I hear the sound of a mtungi falling down the stairs. Footsteps, running down the stairs, she is picking up her jerrican. Silence.
I go back to sleep.
Growing up, this scene would replay in our house twice a week. My mum and our house help working in shifts every Tuesday and Friday night to ensure there was constant water in the house. The City Council in their wisdom had figured that pumping water in the middle of the night was the solution to the city’s perennial water problems.
The adults would wake up at 1 am, carry water from the neighbor’s tap downstairs for an hour before climbing into bed to continue with their sleep. It meant that water was precious to us. Every drop carefully used. Water was used and reused before finally being used to flush the toilet when the stench became a little too dreadful. It meant suffering a thousand little indignities, just so that we could ensure that our stock would last until the next time they pumped the water.
You wonder, why not buy the damn water from a supermarket?
Interesting argument, but it always came down to the cost. Would mama have rather bought water at 50 bob a jerrican or bought bread for tomorrow’s breakfast? Bought water or paid her fare to work?
Our water came from the city council. They were and still are required to provide city residents with water. They fail miserably. Choosing the easy to publicize projects (roads, stadiums, railways) over projects that could really make our lives better. I understand. When one’s thinking is influenced by elections cycles, suspending logical thinking is necessary. Water today is controlled by the County Government who in their wisdom ration water to city residents. Of course such rationing is unfair. The residents of the greener estates in the city don’t seem to complain much. The rest of us hate it. It means that for a large portion of the city’s population, water is precious. Its use something to be thought of intentionally. No drop is wasted. Of course, this deliberateness holds until you cross over to the estates where the owners of the city’s capital live. It is common to see sprinklers alive at midday as the rest of us commoners battle Nairobi’s January heat. All this as a woman in Pumwani juggles between buying a 20 liter jerrican of water and vegetables for dinner. But I apologize, I understand, Memsahib likes her grass green. Damn the rest of the city.

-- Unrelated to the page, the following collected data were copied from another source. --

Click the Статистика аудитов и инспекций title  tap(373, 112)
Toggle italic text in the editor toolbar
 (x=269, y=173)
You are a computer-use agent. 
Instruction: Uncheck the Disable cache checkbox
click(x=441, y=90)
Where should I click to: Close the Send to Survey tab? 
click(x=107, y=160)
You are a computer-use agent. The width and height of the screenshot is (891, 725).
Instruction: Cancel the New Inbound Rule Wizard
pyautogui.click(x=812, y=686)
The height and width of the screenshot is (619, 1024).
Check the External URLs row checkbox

So you ask then, what water means in my city. It means dignity, that when my father visits me he can use the shower and not have to take a bath from a bucket. That he doesn’t have to call me into the bathroom to help him out because his back is too tired from all the bending.

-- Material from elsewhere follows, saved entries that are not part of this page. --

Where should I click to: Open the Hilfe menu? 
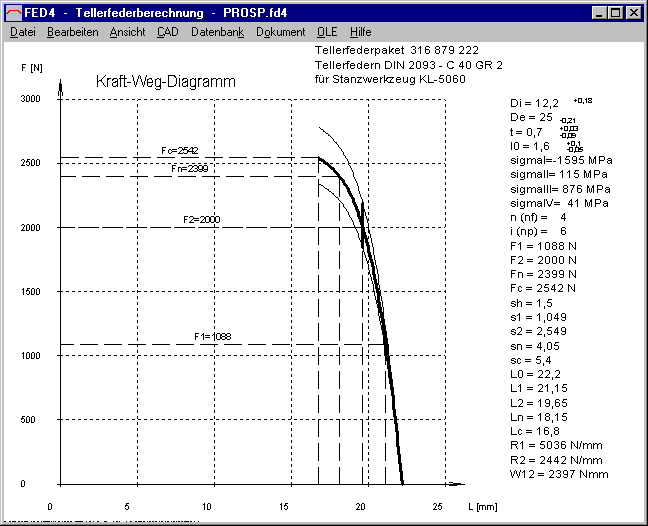[x=360, y=32]
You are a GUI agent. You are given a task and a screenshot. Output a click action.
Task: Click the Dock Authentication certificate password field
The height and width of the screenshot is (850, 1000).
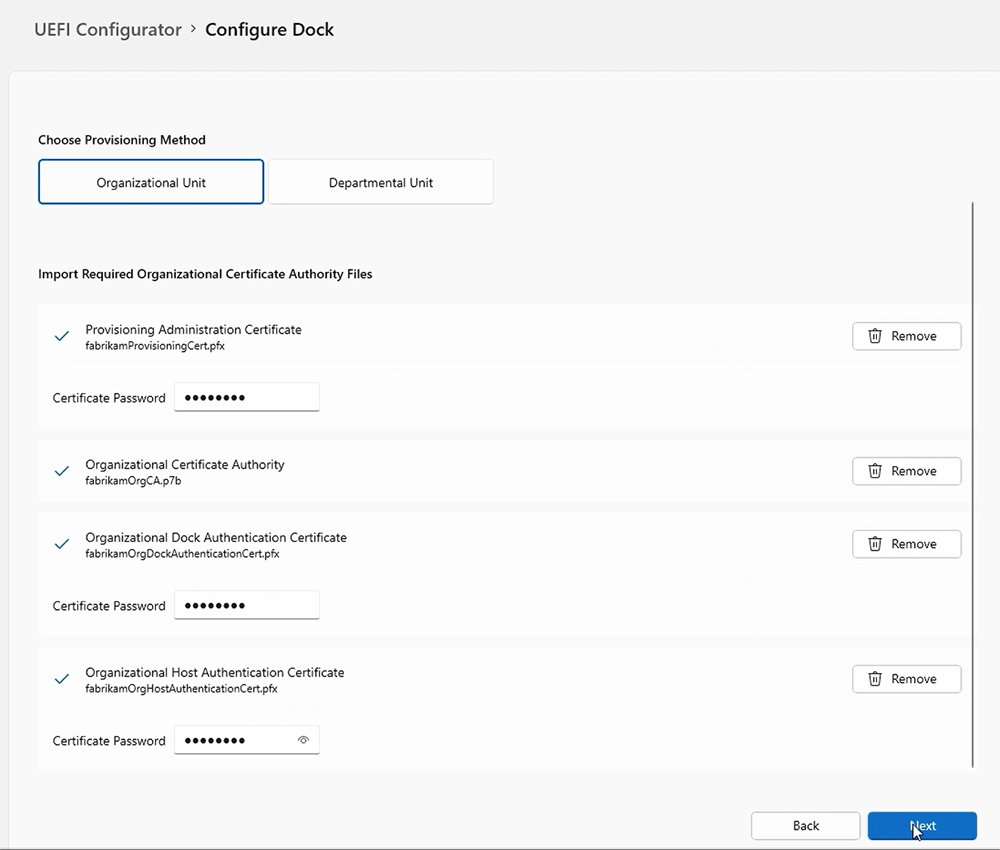tap(246, 605)
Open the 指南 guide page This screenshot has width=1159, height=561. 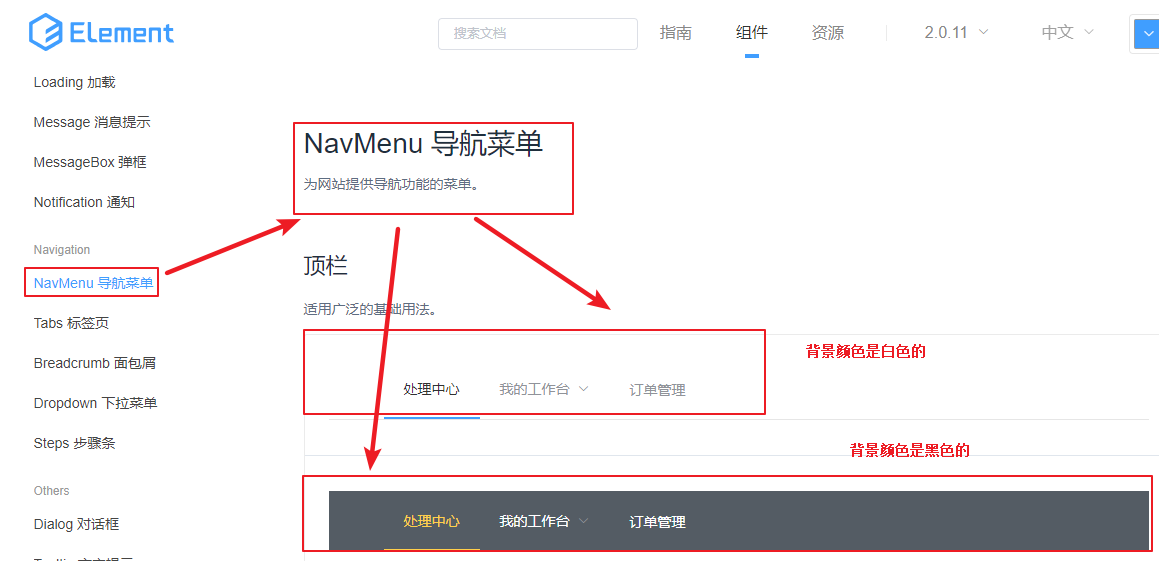point(675,33)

It means a full stomach. I do not have to eat in restaurants just so that I don’t incur the cost of water for washing hands, food preparation and, dishes before and after eating.
It means tenderness, that I can scrub joyfully my lover’s back when she is here. That she doesn’t have to walk out of my house, into a matatu and back to her house to shower.
It means I can show love to the people I love…in a thousand little ways. A liter at a time.
Translation
- Mtungi – Jerrican (Jar for carrying water)
- “Eeeeeh, angusha zote!” – Drop all of them
- “Zima hiyo stima before mtoto aamke!” – Turn off the lights before you wake the baby
- Matatu – Mini-bus
Well written piece.
Was however wondering “The adults would wake up at 1 pm.” Is it pm or am? Nevertheless beautiful written.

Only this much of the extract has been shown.